Block ip Trap

The Special Cabling Challenges of Floating Offshore Wind Farms

15 Jan 2021

By Maxime Toulotte

Offshore wind farms are recognized globally as an increasingly popular source of cost-effective and dependable renewable energy. In the United States, while turbines have already started to generate 30 MW from the strong winds off the east coast, additional legislation - in line with state carbon emission mandates - will bring this to a total of 25 GW within the next decade. 

Current offshore wind farm technology is limited to regions that have strong and steady winds with extended outer continental shelves, such as the eastern seaboard. For these projects, fixed-foundation offshore wind turbines arrays are anchored to the sea floor (around 150- to 200-feet deep). The power generated by the turbines flows through buried medium voltage submarine cables (called array or inter-array cables), to one or more offshore substations. From there, the pooled green energy is sent to shore via high voltage ‘export’ power cables.

For offshore wind farms in less hospitable environments, such as where the ocean floor drops steeply close to shore and/or the required strong wind is very distant, an alternative approach is required. Enter “floating” wind farms. This technology involves wind turbines and offshore substations that are not bottom-fixed to the ocean floor, but rather placed on floating structures that are anchored to the seabed.

The good news is that the development of floating offshore wind farms in the U.S., like that for fixed-foundation offshore wind, will benefit greatly from projects already underway in UK, Portugal, Norway, Spain, and Japan. 

Advanced Dynamic Cables

Exporting energy from floating offshore wind farms requires the development of a new generation of export cables  - the unseen, yet indispensable vehicles for the delivery of energy to shore. Unlike those for bottom-fixed offshore wind farms, these cables will be subject to additional variables such as hydrodynamic effects induced by waves and currents, the movements of the floating platforms in relation to the bottom of the ocean, and the effect of their own weight. So far, the needs have been met with dynamic cables rated at 34.5kV and 66kV using wet insulation designs that are similar to array cables and other elements used in umbilicals for the oil and gas industry. However, these designs will not work for the export cables needed for utility scale, floating offshore wind farms, will need to carry far more power at a much higher voltage.

The mechanical strength and fatigue property requirements for large floating wind farm cables far exceed those for export cables used with bottom-fixed offshore wind farms. One challenge lies in the use of lead sheaths.  While they protect the export cables’ insulation from humidity and water penetration, they have limited metal fatigue properties when subject to constant movements. Another challenge for floating wind farm export cables is their weight. For a given weight per foot, the cable will break beyond a certain depth at the point where it is hanging. Different technological improvements are being developed for extending the range of the wet insulation design to the 115kV voltage class. Researchers are also working on finding ways to create water barriers (such as using alternative metallic alloy foil between the cables’ insulation and the jacket for higher voltage classes).

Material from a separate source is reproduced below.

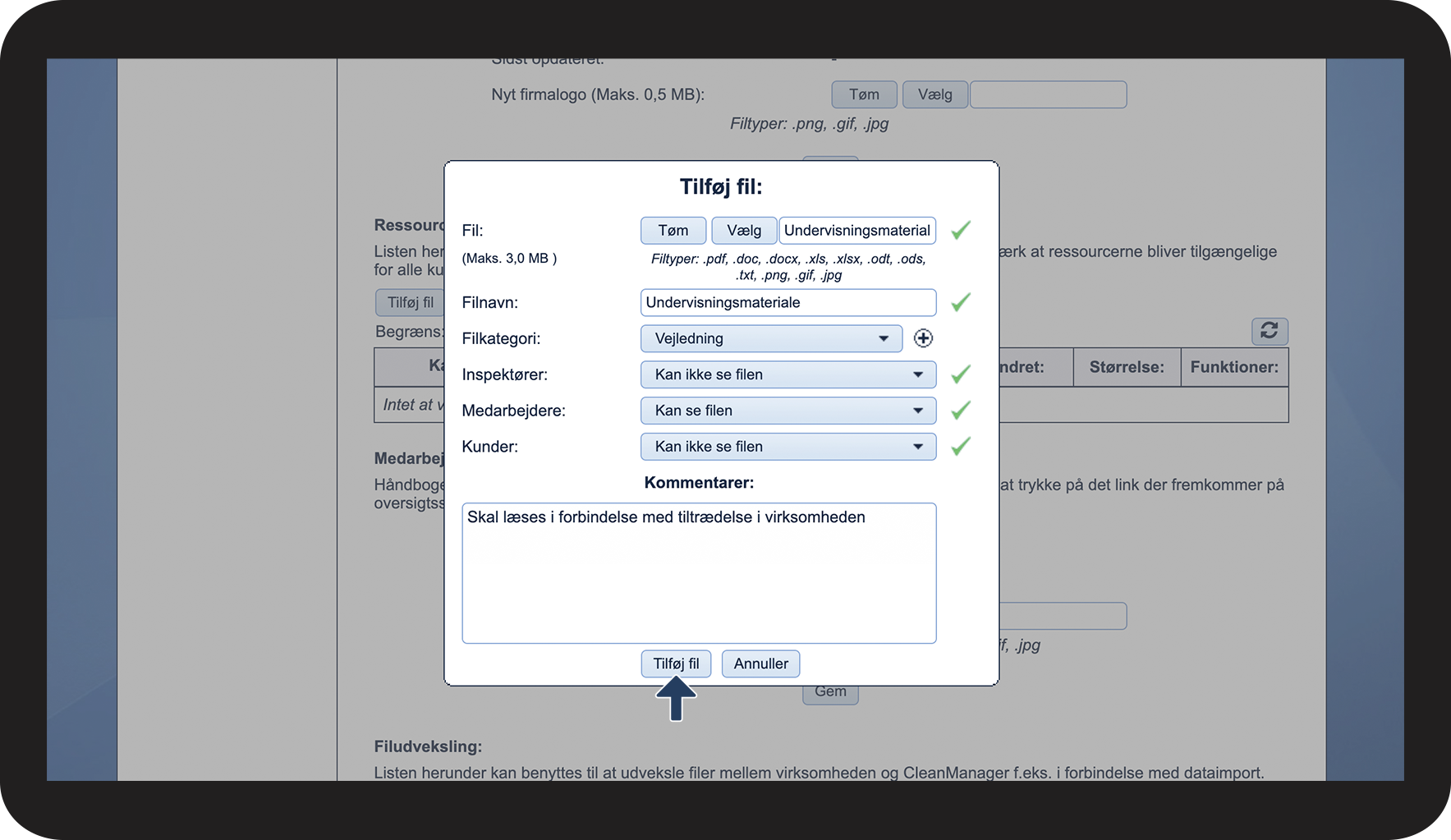The height and width of the screenshot is (840, 1451).
Task: Click the green checkmark beside Medarbejdere dropdown
Action: (960, 411)
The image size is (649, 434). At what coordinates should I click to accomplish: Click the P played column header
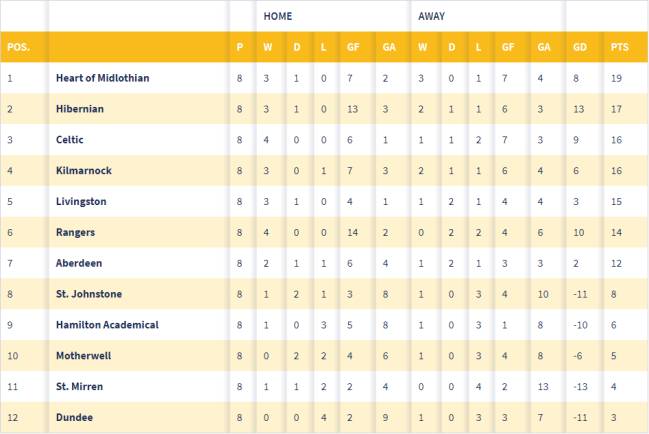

Whatever the solution, it would have to work over long distances and remain sturdy and flexible enough not to break under the stress of constant movement. OEM engineers will need to understand and predict the lifetime of the different cable components, considering operational loading and environmental conditions. Testing and modeling will be necessary to account for fatigue, corrosion, and delamination, as well as to identify the materials that can bypass common failure scenarios. The next innovation in HV submarine cable technology will require a holistic engineering approach, as any structural changes to known designs will affect other properties of the cable system.

The opportunities to develop offshore wind farms has reached U.S. shores, and momentum among the states will continue to grow as Americans become accustomed to seeing turbines off their coasts - and appreciate the clean energy benefits they provide. In the not so distant future, floating offshore wind farms will become part of the equation.

The (Very Near) Future of Floating Offshore Wind

The Carbon Trust (2020) reported that the global aspiration for floating wind could reach 10.7 GW by 2030, and up to 34 GW by 2035. This assumes that favorable policies in key floating markets (including the U.S.) will enable the transition to additional commercial-scale projects. In addition, it is widely believed among wind industry experts that the cost difference between bottom-fixed and floating offshore wind farms will become negligible in the coming years, thus eliminating a major hurdle. 

With the technologies rapidly evolving, floating offshore wind farms will become economically and logistically viable. This in turn should unlock their market potential, and help countries around the world realize a cost-effective and carbon-neutral way to solve their growing energy needs. 

 

Maxime Toulotte is Nexans’ Head of Technical Marketing for its Subsea and Land Systems Business Group.